[Stored records]
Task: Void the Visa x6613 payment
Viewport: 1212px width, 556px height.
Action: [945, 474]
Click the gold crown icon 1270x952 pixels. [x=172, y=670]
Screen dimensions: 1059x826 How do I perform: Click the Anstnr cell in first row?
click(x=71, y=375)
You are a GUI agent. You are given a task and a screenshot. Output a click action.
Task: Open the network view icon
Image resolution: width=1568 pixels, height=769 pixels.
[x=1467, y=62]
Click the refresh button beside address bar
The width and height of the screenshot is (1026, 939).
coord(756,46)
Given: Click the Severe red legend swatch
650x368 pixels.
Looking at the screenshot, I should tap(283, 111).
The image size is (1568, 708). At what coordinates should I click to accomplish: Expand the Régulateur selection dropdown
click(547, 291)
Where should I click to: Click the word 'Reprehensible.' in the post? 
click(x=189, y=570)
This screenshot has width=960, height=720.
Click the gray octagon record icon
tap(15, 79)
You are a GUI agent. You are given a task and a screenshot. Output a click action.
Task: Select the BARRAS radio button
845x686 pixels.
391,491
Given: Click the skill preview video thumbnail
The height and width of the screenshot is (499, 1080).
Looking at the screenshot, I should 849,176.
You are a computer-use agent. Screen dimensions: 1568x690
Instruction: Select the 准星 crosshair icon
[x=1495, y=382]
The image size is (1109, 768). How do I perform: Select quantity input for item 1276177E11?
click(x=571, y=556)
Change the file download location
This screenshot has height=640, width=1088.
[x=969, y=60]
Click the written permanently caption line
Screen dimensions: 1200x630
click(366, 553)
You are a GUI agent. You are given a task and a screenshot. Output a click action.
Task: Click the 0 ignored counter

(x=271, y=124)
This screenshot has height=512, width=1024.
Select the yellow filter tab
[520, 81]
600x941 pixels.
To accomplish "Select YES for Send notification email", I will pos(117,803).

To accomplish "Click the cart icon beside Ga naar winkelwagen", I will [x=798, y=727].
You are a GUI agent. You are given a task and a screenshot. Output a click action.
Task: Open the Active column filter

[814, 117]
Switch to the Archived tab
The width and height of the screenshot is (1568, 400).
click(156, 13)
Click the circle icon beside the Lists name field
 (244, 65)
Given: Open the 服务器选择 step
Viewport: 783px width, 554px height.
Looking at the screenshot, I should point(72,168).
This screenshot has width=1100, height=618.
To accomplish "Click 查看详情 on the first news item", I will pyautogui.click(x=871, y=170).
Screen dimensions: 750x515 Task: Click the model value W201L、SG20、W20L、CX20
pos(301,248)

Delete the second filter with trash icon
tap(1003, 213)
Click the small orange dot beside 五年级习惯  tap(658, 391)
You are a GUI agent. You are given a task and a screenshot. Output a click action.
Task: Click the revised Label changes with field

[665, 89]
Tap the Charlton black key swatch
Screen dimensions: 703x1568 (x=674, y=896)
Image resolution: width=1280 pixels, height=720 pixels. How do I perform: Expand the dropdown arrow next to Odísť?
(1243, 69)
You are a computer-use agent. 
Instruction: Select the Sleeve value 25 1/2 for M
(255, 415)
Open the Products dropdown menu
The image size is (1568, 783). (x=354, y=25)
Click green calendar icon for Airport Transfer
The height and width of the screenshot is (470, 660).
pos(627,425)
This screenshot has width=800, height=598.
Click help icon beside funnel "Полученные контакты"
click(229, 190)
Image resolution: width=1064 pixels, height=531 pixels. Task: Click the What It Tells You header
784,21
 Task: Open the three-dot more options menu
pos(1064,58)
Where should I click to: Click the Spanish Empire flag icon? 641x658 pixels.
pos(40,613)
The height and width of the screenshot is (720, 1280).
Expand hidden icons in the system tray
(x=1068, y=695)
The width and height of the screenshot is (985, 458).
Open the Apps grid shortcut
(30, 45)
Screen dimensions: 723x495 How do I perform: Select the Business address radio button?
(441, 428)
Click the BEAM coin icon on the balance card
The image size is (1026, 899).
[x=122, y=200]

Aim of the task. Each entry must be reproduced verbatim.

Answer to this exercise.
Task: Void the Visa x6613 payment
Viewport: 1212px width, 556px height.
Action: [945, 474]
Click the gold crown icon 1270x952 pixels. [x=172, y=670]
Screen dimensions: 1059x826 How do I perform: Click the Anstnr cell in first row?
click(x=71, y=375)
You are a GUI agent. You are given a task and a screenshot. Output a click action.
Task: Open the network view icon
Image resolution: width=1568 pixels, height=769 pixels.
[x=1467, y=62]
Click the refresh button beside address bar
The width and height of the screenshot is (1026, 939).
coord(756,46)
Given: Click the Severe red legend swatch
650x368 pixels.
Looking at the screenshot, I should tap(283, 111).
The image size is (1568, 708). At what coordinates should I click to accomplish: Expand the Régulateur selection dropdown
click(547, 291)
Where should I click to: Click the word 'Reprehensible.' in the post? 
click(x=189, y=570)
This screenshot has width=960, height=720.
Click the gray octagon record icon
tap(15, 79)
You are a GUI agent. You are given a task and a screenshot. Output a click action.
Task: Select the BARRAS radio button
845x686 pixels.
391,491
Given: Click the skill preview video thumbnail
The height and width of the screenshot is (499, 1080).
Looking at the screenshot, I should 849,176.
You are a computer-use agent. Screen dimensions: 1568x690
Instruction: Select the 准星 crosshair icon
[x=1495, y=382]
The image size is (1109, 768). How do I perform: Select quantity input for item 1276177E11?
click(x=571, y=556)
Change the file download location
This screenshot has height=640, width=1088.
[x=969, y=60]
Click the written permanently caption line
Screen dimensions: 1200x630
click(366, 553)
You are a GUI agent. You are given a task and a screenshot. Output a click action.
Task: Click the 0 ignored counter

(x=271, y=124)
This screenshot has height=512, width=1024.
Select the yellow filter tab
[520, 81]
600x941 pixels.
To accomplish "Select YES for Send notification email", I will pos(117,803).

To accomplish "Click the cart icon beside Ga naar winkelwagen", I will [x=798, y=727].
You are a GUI agent. You are given a task and a screenshot. Output a click action.
Task: Open the Active column filter

[814, 117]
Switch to the Archived tab
The width and height of the screenshot is (1568, 400).
click(156, 13)
Click the circle icon beside the Lists name field
 (244, 65)
Given: Open the 服务器选择 step
Viewport: 783px width, 554px height.
Looking at the screenshot, I should point(72,168).
This screenshot has width=1100, height=618.
To accomplish "Click 查看详情 on the first news item", I will pyautogui.click(x=871, y=170).
Screen dimensions: 750x515 Task: Click the model value W201L、SG20、W20L、CX20
pos(301,248)

Delete the second filter with trash icon
tap(1003, 213)
Click the small orange dot beside 五年级习惯  tap(658, 391)
You are a GUI agent. You are given a task and a screenshot. Output a click action.
Task: Click the revised Label changes with field

[665, 89]
Tap the Charlton black key swatch
Screen dimensions: 703x1568 (x=674, y=896)
Image resolution: width=1280 pixels, height=720 pixels. How do I perform: Expand the dropdown arrow next to Odísť?
(1243, 69)
You are a computer-use agent. 
Instruction: Select the Sleeve value 25 1/2 for M
(255, 415)
Open the Products dropdown menu
The image size is (1568, 783). (x=354, y=25)
Click green calendar icon for Airport Transfer
The height and width of the screenshot is (470, 660).
pos(627,425)
This screenshot has width=800, height=598.
Click help icon beside funnel "Полученные контакты"
click(229, 190)
Image resolution: width=1064 pixels, height=531 pixels. Task: Click the What It Tells You header
784,21
 Task: Open the three-dot more options menu
pos(1064,58)
Where should I click to: Click the Spanish Empire flag icon? 641x658 pixels.
pos(40,613)
The height and width of the screenshot is (720, 1280).
Expand hidden icons in the system tray
(x=1068, y=695)
The width and height of the screenshot is (985, 458).
Open the Apps grid shortcut
(30, 45)
Screen dimensions: 723x495 How do I perform: Select the Business address radio button?
(441, 428)
Click the BEAM coin icon on the balance card
The image size is (1026, 899).
[x=122, y=200]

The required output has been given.